His senior year of college was his best. He started all the games and saw career highs in all statistical categories, especially his scoring: with 19.8 points per game he was the primary offensive threat of that year's Georgetown team. At the end of the season he was in the All-Big East First Team and he was also named an NCAA All-American Honorable Mention.

===College statistics===

| Year | Team | GP | GS | MPG | FG% | 3P% | FT% | RPG | APG | SPG | BPG | PPG |
|---|---|---|---|---|---|---|---|---|---|---|---|---|
| 1986–87 | Georgetown | 33 | 25 | 21.1 | .390 | .311 | .612 | 2.7 | 1.3 | 0.8 | 0.1 | 9.2 |
| 1987–88 | Georgetown | 30 | 24 | 24.3 | .471 | .402 | .594 | 3.1 | 1.8 | 1.0 | 0.2 | 13.8 |
| 1988–89 | Georgetown | 32 | 3 | 18.9 | .437 | .338 | .662 | 2.3 | 1.1 | 0.7 | 0.1 | 8.3 |
| 1989–90 | Georgetown | 31 | 31 | 31.0 | .471 | .431 | .737 | 4.1 | 1.4 | 1.7 | 0.3 | 19.8 |
| Career |  | 126 | 83 | 23.7 | .447 | .382 | .667 | 3.0 | 1.4 | 1.0 | 0.2 | 12.7 |

==Professional career==
Tillmon was automatically eligible for the 1990 NBA draft, but he went undrafted. After the draft he joined the Utah Jazz as a free agent for the preseason, but he was the last player to be cut and he did not make the final roster. Tillmon was drafted with the 30th overall pick in the 1990 CBA Draft by the Quad City Thunder. He played 9 games for the Thunder, and then transferred to the San Jose Jammers where he played for the remained of the season. He played the first part of the 1991–92 CBA season with the Bakersfield Jammers, but the team was disbanded in the middle of the season and Tillmon transferred to the Albany Patroons where he played the remaining games.

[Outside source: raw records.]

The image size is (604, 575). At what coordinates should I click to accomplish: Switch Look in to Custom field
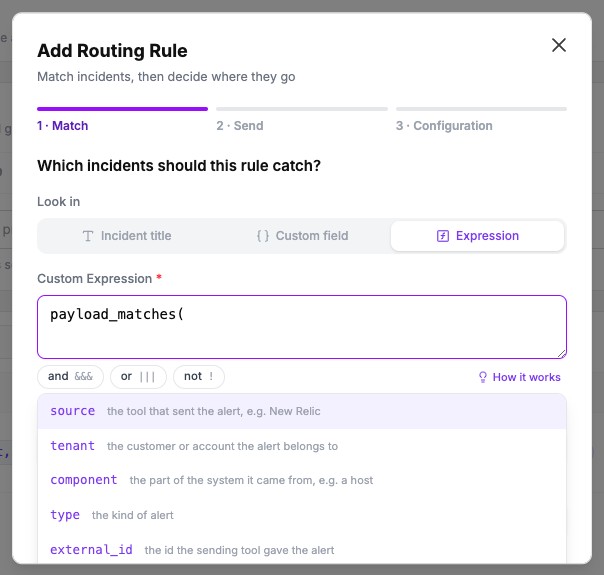click(302, 236)
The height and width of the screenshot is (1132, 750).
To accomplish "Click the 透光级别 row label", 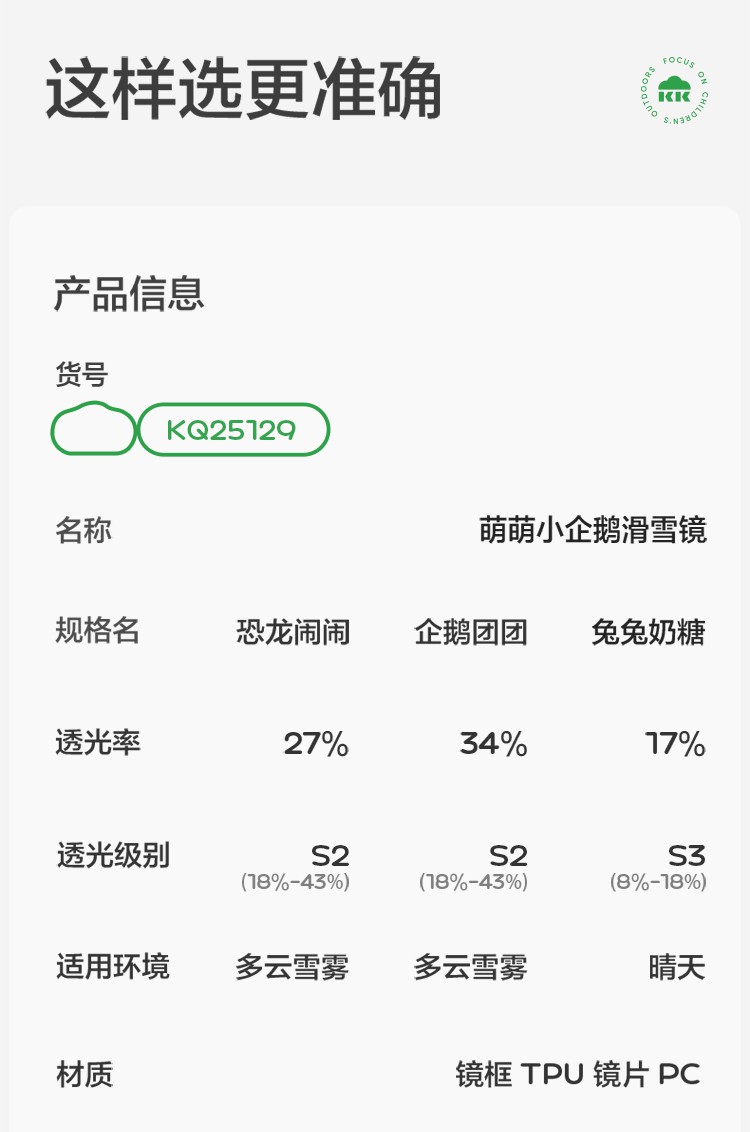I will tap(112, 855).
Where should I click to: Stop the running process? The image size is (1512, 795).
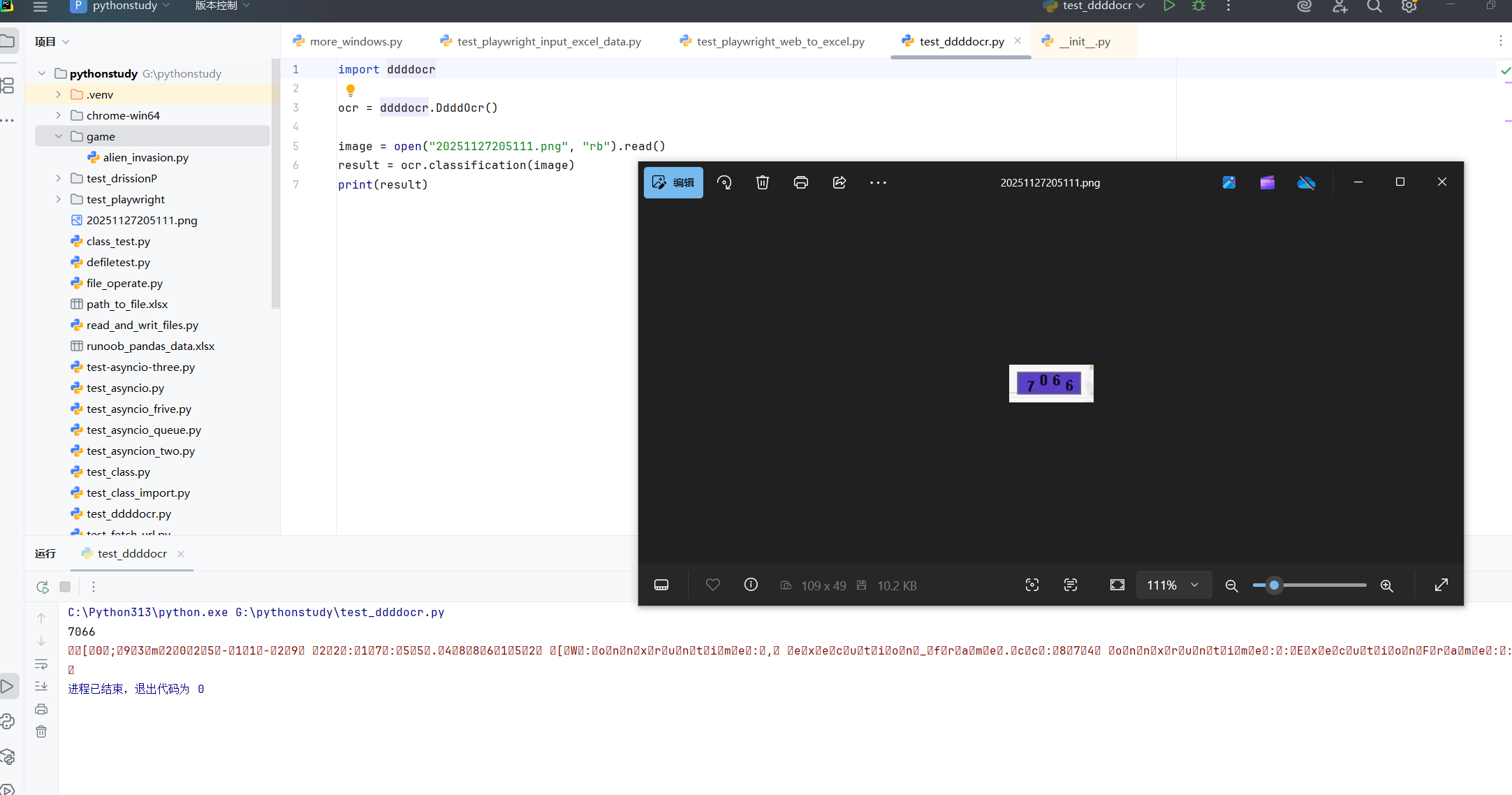click(x=65, y=587)
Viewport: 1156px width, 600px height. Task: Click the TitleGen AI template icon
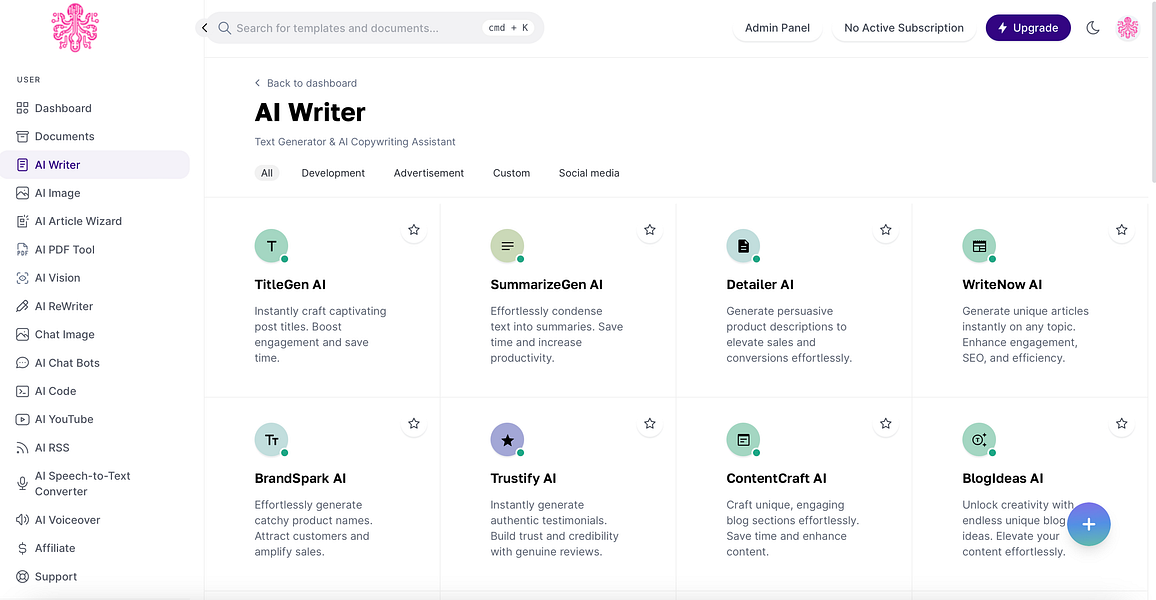(271, 246)
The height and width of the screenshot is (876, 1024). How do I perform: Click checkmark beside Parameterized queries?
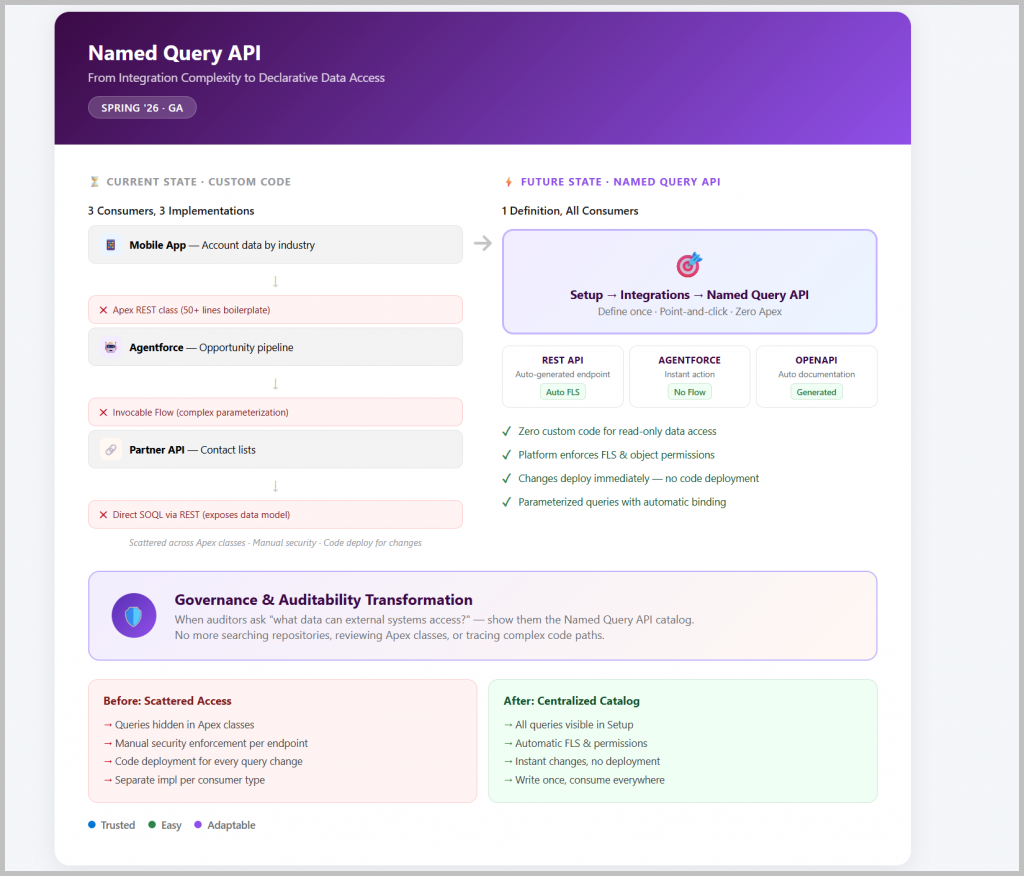[507, 502]
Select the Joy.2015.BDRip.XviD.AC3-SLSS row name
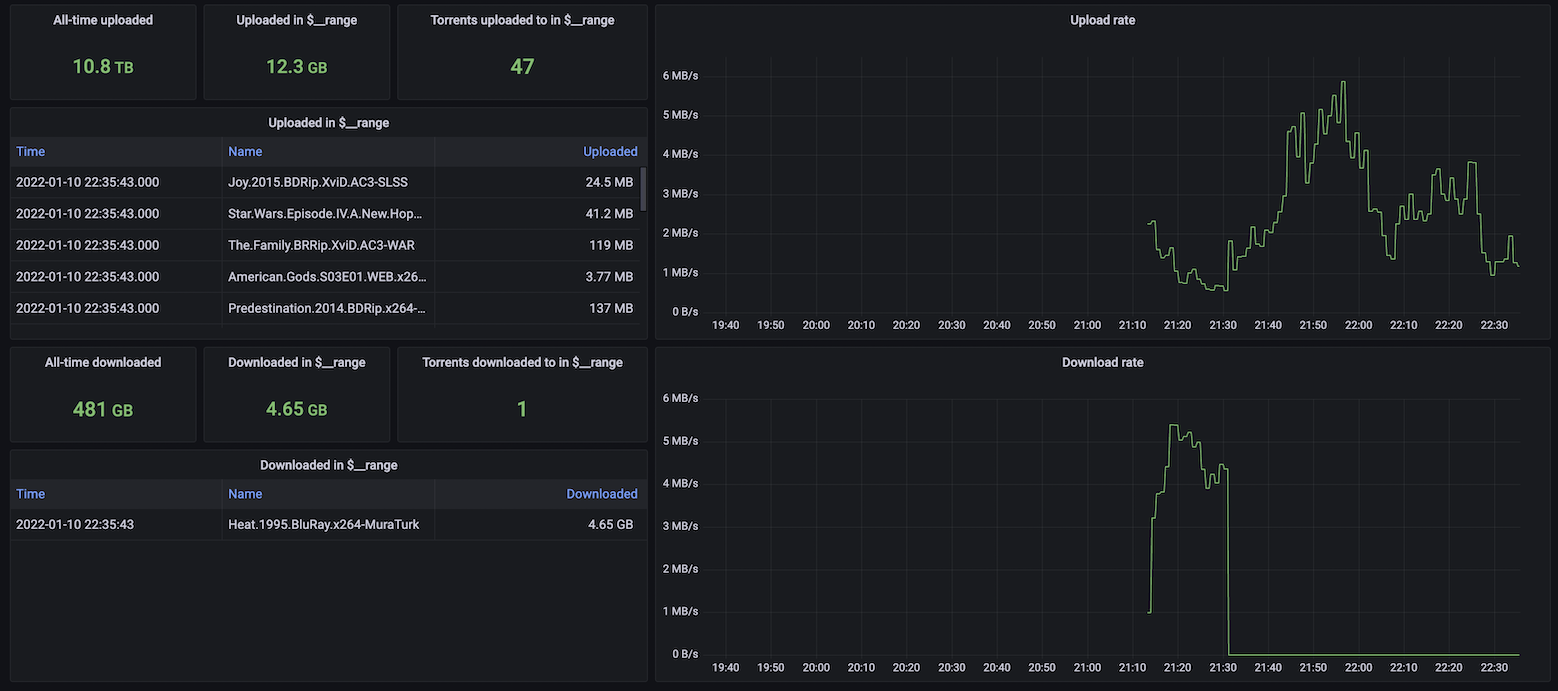This screenshot has width=1558, height=691. tap(318, 182)
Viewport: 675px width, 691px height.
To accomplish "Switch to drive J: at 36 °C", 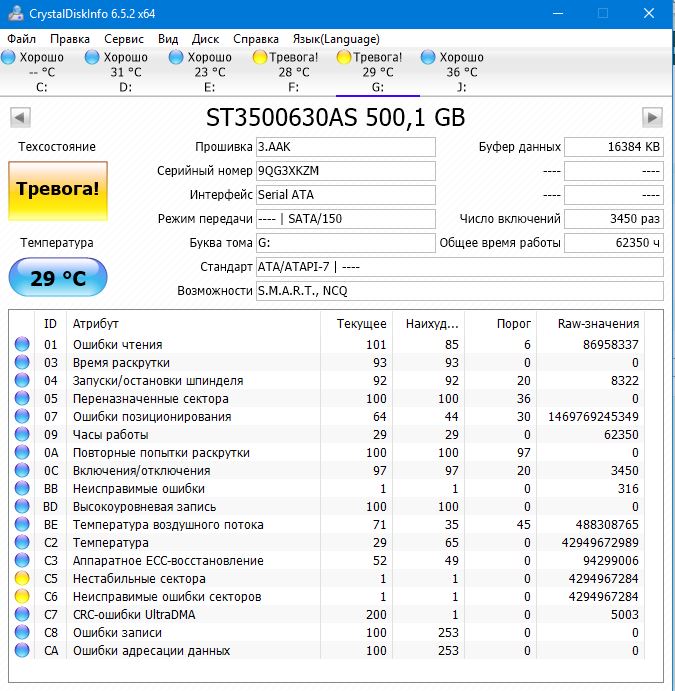I will point(461,72).
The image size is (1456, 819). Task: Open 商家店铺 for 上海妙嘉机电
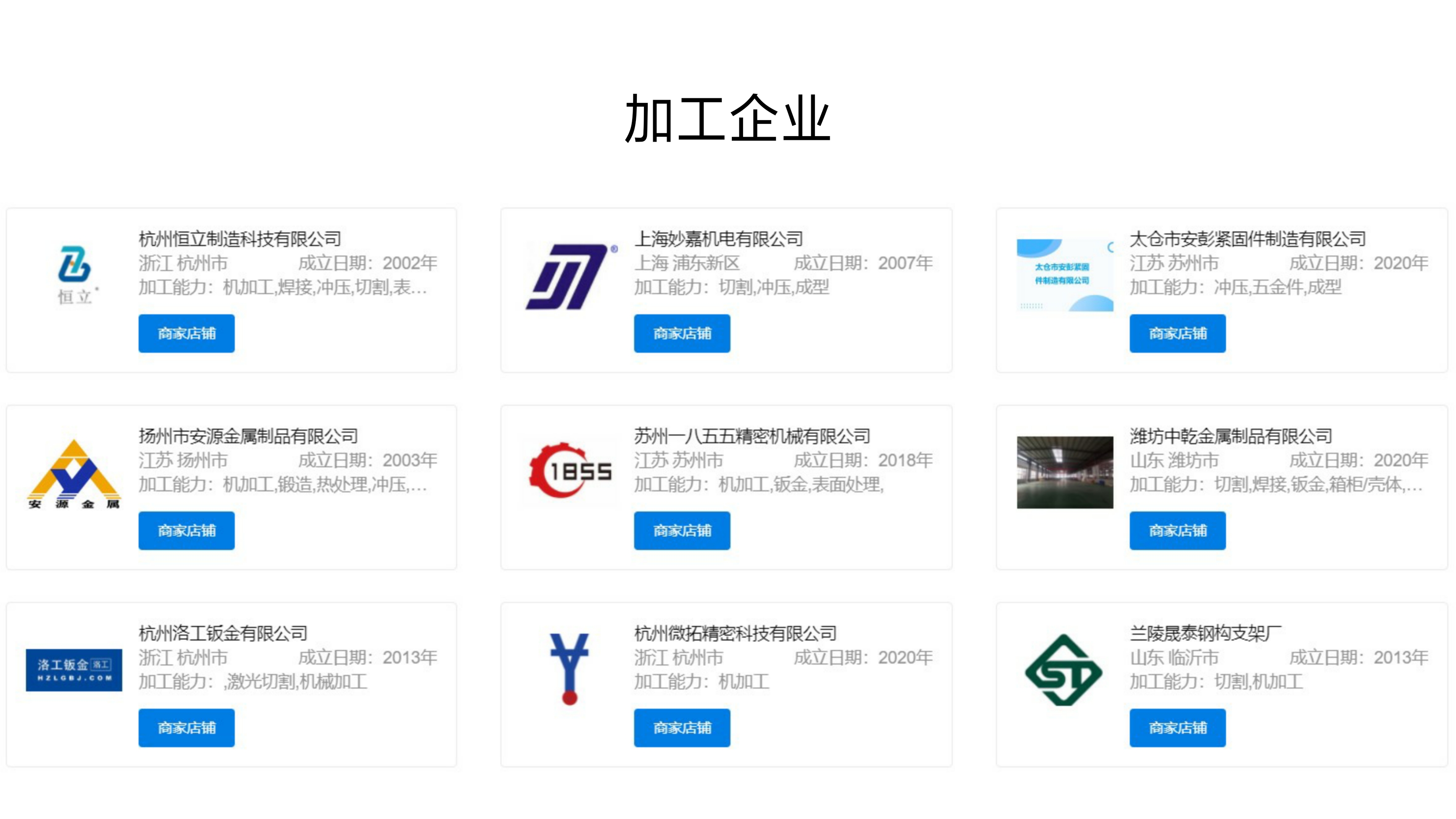(x=682, y=334)
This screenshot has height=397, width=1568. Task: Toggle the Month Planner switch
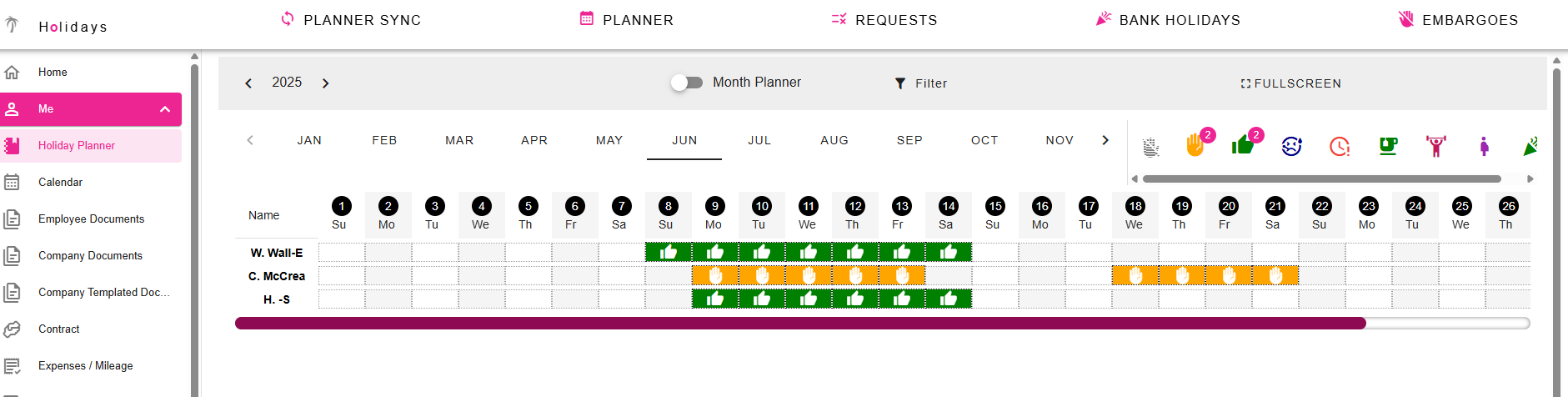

In 1992 he signed with Liga ACB team Elosúa León where he played a whole season, starting 19 of the 22 games he played averaging 14.8 points, 2.9 rebounds and 3.6 assists. Elosúa León replaced Tillmon with Michael Anderson in January 1993, and after the European experience Tillmon decided to return in the United States, playing two more seasons in the CBA before retiring.